En muchas ocasiones, cuando se produce la rotura o hay un picotazo importante en el parabrisas, la solución más aconsejable es la sustitución de lunas en Granada. Sin embargo, hay otras ocasiones, cuando simplemente el vidrio está rayado, que se puede llevar a cabo una reparación más sencilla que consista en un pulido del cristal.

En Glass Granada - Cristalería del Automóvil sabemos por experiencia que es fácil que el parabrisas se raye por acciones tan cotidianas como lavar el coche en un autolavado o por el mal estado del limpiaparabrisas o que este coja alguna piedrecita en sus almohadillas. En esos casos, se puede producir un rayado parcial que, sin ser peligroso para la seguridad al volante, sí que afecte tanto a la estética como a la visión durante la conducción, porque un pequeño arañazo hará que las luces se reflejen inadecuadamente, algo que puede resultar molesto a la hora de conducir.
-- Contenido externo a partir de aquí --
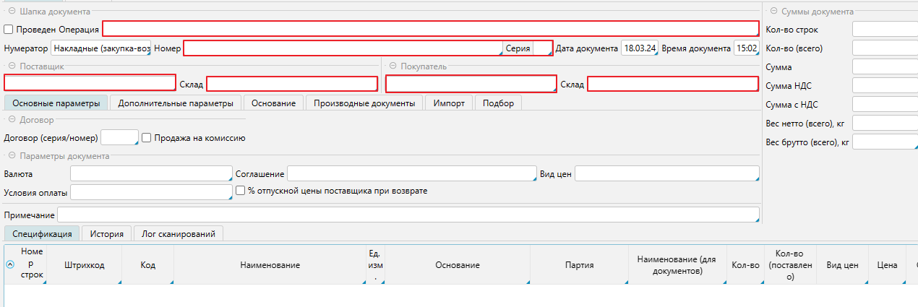918x307 pixels.
Task: Switch to the 'Дополнительные параметры' tab
Action: [x=176, y=103]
En los casos más graves de rayados del cristal, también se recomienda la sustitución de lunas en Granada que realizamos en nuestro taller, pero si se trata de pequeñas líneas, puede ser suficiente con un simple pulido del cristal que, eso sí, tienen que realizarlo profesionales con experiencia. Y es que en el mercado se pueden encontrar kits y líquidos especiales para realizar estas tareas, pero no son ni mucho menos recomendables si no se ha realizado nunca un pulido del cristal, pudiendo por el contrario dañar más de lo que estaba el vidrio hasta ser obligatoria entonces su sustitución finalmente.